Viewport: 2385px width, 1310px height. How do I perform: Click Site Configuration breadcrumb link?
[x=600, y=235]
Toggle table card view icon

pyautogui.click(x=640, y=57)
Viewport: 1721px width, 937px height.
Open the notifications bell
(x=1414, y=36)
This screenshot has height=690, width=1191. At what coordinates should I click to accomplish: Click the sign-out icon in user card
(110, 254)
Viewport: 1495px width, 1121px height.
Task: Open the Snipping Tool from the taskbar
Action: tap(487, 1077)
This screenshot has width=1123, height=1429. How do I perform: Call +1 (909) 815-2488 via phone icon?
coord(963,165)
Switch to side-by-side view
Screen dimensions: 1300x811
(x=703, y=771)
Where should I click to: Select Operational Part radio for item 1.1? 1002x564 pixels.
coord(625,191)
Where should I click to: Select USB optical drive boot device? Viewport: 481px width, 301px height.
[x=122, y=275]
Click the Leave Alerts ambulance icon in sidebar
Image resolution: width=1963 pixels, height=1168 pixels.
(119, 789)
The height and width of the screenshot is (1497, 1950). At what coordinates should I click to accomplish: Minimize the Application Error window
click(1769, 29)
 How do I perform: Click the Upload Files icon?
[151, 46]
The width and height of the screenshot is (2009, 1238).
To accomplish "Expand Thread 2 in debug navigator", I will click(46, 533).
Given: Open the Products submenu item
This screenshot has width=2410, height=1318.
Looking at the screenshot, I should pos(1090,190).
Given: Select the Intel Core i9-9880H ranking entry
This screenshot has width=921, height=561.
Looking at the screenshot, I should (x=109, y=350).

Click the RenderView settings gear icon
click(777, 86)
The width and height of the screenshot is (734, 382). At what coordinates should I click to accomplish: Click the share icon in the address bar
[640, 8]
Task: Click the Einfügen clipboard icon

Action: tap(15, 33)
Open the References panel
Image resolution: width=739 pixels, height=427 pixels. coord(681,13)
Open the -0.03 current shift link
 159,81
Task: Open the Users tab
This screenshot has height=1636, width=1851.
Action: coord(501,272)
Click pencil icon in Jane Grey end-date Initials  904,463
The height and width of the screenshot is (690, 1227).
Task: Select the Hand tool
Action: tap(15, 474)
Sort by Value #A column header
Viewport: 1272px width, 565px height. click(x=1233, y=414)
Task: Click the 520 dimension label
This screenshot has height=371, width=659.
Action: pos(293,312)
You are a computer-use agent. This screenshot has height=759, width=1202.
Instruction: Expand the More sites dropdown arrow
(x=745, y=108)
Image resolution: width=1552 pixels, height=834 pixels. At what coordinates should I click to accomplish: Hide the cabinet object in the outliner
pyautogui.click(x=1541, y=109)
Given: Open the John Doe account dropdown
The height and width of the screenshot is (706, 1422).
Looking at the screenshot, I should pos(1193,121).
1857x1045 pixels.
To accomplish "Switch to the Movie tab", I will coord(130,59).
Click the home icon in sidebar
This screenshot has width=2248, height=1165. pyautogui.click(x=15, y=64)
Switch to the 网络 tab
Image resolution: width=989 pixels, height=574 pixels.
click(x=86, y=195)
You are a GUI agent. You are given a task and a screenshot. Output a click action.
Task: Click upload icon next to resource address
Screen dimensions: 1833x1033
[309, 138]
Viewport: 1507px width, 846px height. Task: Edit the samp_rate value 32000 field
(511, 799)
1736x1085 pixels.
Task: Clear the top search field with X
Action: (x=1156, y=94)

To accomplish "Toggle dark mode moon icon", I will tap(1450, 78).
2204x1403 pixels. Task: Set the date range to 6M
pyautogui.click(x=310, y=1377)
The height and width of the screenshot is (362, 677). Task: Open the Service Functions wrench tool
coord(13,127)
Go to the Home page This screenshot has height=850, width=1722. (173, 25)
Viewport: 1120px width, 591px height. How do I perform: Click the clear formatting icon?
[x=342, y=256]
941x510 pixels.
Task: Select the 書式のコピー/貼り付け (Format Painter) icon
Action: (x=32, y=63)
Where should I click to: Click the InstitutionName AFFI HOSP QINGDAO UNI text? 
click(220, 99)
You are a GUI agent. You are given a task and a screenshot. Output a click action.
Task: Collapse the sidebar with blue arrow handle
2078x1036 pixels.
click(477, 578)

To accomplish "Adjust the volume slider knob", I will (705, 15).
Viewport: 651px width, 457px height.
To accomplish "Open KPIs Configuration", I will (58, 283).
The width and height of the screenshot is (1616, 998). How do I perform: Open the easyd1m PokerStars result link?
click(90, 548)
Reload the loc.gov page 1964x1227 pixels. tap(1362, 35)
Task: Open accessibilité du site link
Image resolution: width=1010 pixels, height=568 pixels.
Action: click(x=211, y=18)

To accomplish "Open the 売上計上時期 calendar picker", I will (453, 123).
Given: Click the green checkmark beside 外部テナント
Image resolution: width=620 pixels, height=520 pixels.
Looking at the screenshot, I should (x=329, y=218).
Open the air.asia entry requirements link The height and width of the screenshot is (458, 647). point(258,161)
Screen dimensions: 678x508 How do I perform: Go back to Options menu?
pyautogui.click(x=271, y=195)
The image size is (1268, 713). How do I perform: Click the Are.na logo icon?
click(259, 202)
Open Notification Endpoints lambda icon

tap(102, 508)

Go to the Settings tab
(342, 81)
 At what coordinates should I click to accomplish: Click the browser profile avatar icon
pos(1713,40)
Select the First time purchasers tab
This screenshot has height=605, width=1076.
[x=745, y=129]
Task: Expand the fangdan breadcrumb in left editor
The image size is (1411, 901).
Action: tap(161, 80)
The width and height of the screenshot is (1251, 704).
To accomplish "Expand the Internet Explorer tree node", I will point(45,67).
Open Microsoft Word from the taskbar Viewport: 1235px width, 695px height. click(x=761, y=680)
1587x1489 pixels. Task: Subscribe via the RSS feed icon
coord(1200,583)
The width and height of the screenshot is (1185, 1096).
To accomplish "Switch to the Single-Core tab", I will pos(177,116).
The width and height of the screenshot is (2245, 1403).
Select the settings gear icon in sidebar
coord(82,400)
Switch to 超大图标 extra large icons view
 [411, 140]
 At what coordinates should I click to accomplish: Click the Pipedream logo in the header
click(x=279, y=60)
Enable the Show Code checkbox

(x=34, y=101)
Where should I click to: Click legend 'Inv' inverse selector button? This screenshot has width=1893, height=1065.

_Task objective_
Repeat each entry above, matching every line exactly.

_Answer box_
Viewport: 2385px width, 1310px height. How do I perform: Click Site Configuration breadcrumb link?
[x=600, y=235]
Toggle table card view icon

pyautogui.click(x=640, y=57)
Viewport: 1721px width, 937px height.
Open the notifications bell
(x=1414, y=36)
This screenshot has height=690, width=1191. At what coordinates should I click to accomplish: Click the sign-out icon in user card
(110, 254)
Viewport: 1495px width, 1121px height.
Task: Open the Snipping Tool from the taskbar
Action: tap(487, 1077)
This screenshot has width=1123, height=1429. How do I perform: Call +1 (909) 815-2488 via phone icon?
coord(963,165)
Switch to side-by-side view
Screen dimensions: 1300x811
(x=703, y=771)
Where should I click to: Select Operational Part radio for item 1.1? 1002x564 pixels.
coord(625,191)
Where should I click to: Select USB optical drive boot device? Viewport: 481px width, 301px height.
[x=122, y=275]
Click the Leave Alerts ambulance icon in sidebar
Image resolution: width=1963 pixels, height=1168 pixels.
(119, 789)
The height and width of the screenshot is (1497, 1950). At what coordinates should I click to accomplish: Minimize the Application Error window
click(1769, 29)
 How do I perform: Click the Upload Files icon?
[151, 46]
The width and height of the screenshot is (2009, 1238).
To accomplish "Expand Thread 2 in debug navigator", I will click(46, 533).
Given: Open the Products submenu item
This screenshot has width=2410, height=1318.
Looking at the screenshot, I should pos(1090,190).
Given: Select the Intel Core i9-9880H ranking entry
This screenshot has width=921, height=561.
Looking at the screenshot, I should (x=109, y=350).

Click the RenderView settings gear icon
click(777, 86)
The width and height of the screenshot is (734, 382). At what coordinates should I click to accomplish: Click the share icon in the address bar
[640, 8]
Task: Click the Einfügen clipboard icon

Action: tap(15, 33)
Open the References panel
Image resolution: width=739 pixels, height=427 pixels. coord(681,13)
Open the -0.03 current shift link
 159,81
Task: Open the Users tab
This screenshot has height=1636, width=1851.
Action: coord(501,272)
Click pencil icon in Jane Grey end-date Initials  904,463
The height and width of the screenshot is (690, 1227).
Task: Select the Hand tool
Action: tap(15, 474)
Sort by Value #A column header
Viewport: 1272px width, 565px height. click(x=1233, y=414)
Task: Click the 520 dimension label
This screenshot has height=371, width=659.
Action: pos(293,312)
You are a computer-use agent. This screenshot has height=759, width=1202.
Instruction: Expand the More sites dropdown arrow
(x=745, y=108)
Image resolution: width=1552 pixels, height=834 pixels. At what coordinates should I click to accomplish: Hide the cabinet object in the outliner
pyautogui.click(x=1541, y=109)
Given: Open the John Doe account dropdown
The height and width of the screenshot is (706, 1422).
Looking at the screenshot, I should pos(1193,121).
1857x1045 pixels.
To accomplish "Switch to the Movie tab", I will coord(130,59).
Click the home icon in sidebar
This screenshot has width=2248, height=1165. pyautogui.click(x=15, y=64)
Switch to the 网络 tab
Image resolution: width=989 pixels, height=574 pixels.
click(x=86, y=195)
You are a GUI agent. You are given a task and a screenshot. Output a click action.
Task: Click upload icon next to resource address
Screen dimensions: 1833x1033
[309, 138]
Viewport: 1507px width, 846px height. Task: Edit the samp_rate value 32000 field
(511, 799)
1736x1085 pixels.
Task: Clear the top search field with X
Action: (x=1156, y=94)

To accomplish "Toggle dark mode moon icon", I will tap(1450, 78).
2204x1403 pixels. Task: Set the date range to 6M
pyautogui.click(x=310, y=1377)
The height and width of the screenshot is (362, 677). Task: Open the Service Functions wrench tool
coord(13,127)
Go to the Home page This screenshot has height=850, width=1722. (173, 25)
Viewport: 1120px width, 591px height. How do I perform: Click the clear formatting icon?
[x=342, y=256]
941x510 pixels.
Task: Select the 書式のコピー/貼り付け (Format Painter) icon
Action: (x=32, y=63)
Where should I click to: Click the InstitutionName AFFI HOSP QINGDAO UNI text? 
click(220, 99)
You are a GUI agent. You are given a task and a screenshot. Output a click action.
Task: Collapse the sidebar with blue arrow handle
2078x1036 pixels.
click(477, 578)

To accomplish "Adjust the volume slider knob", I will (705, 15).
Viewport: 651px width, 457px height.
To accomplish "Open KPIs Configuration", I will (58, 283).
The width and height of the screenshot is (1616, 998). How do I perform: Open the easyd1m PokerStars result link?
click(90, 548)
Reload the loc.gov page 1964x1227 pixels. tap(1362, 35)
Task: Open accessibilité du site link
Image resolution: width=1010 pixels, height=568 pixels.
Action: click(x=211, y=18)

To accomplish "Open the 売上計上時期 calendar picker", I will (453, 123).
Given: Click the green checkmark beside 外部テナント
Image resolution: width=620 pixels, height=520 pixels.
Looking at the screenshot, I should (x=329, y=218).
Open the air.asia entry requirements link The height and width of the screenshot is (458, 647). point(258,161)
Screen dimensions: 678x508 How do I perform: Go back to Options menu?
pyautogui.click(x=271, y=195)
The image size is (1268, 713). How do I perform: Click the Are.na logo icon?
click(259, 202)
Open Notification Endpoints lambda icon

tap(102, 508)

Go to the Settings tab
(342, 81)
 At what coordinates should I click to accomplish: Click the browser profile avatar icon
pos(1713,40)
Select the First time purchasers tab
This screenshot has height=605, width=1076.
[x=745, y=129]
Task: Expand the fangdan breadcrumb in left editor
The image size is (1411, 901).
Action: tap(161, 80)
The width and height of the screenshot is (1251, 704).
To accomplish "Expand the Internet Explorer tree node", I will point(45,67).
Open Microsoft Word from the taskbar Viewport: 1235px width, 695px height. click(x=761, y=680)
1587x1489 pixels. Task: Subscribe via the RSS feed icon
coord(1200,583)
The width and height of the screenshot is (1185, 1096).
To accomplish "Switch to the Single-Core tab", I will pos(177,116).
The width and height of the screenshot is (2245, 1403).
Select the settings gear icon in sidebar
coord(82,400)
Switch to 超大图标 extra large icons view
 [411, 140]
 At what coordinates should I click to accomplish: Click the Pipedream logo in the header
click(x=279, y=60)
Enable the Show Code checkbox

(x=34, y=101)
Where should I click to: Click legend 'Inv' inverse selector button? This screenshot has width=1893, height=1065.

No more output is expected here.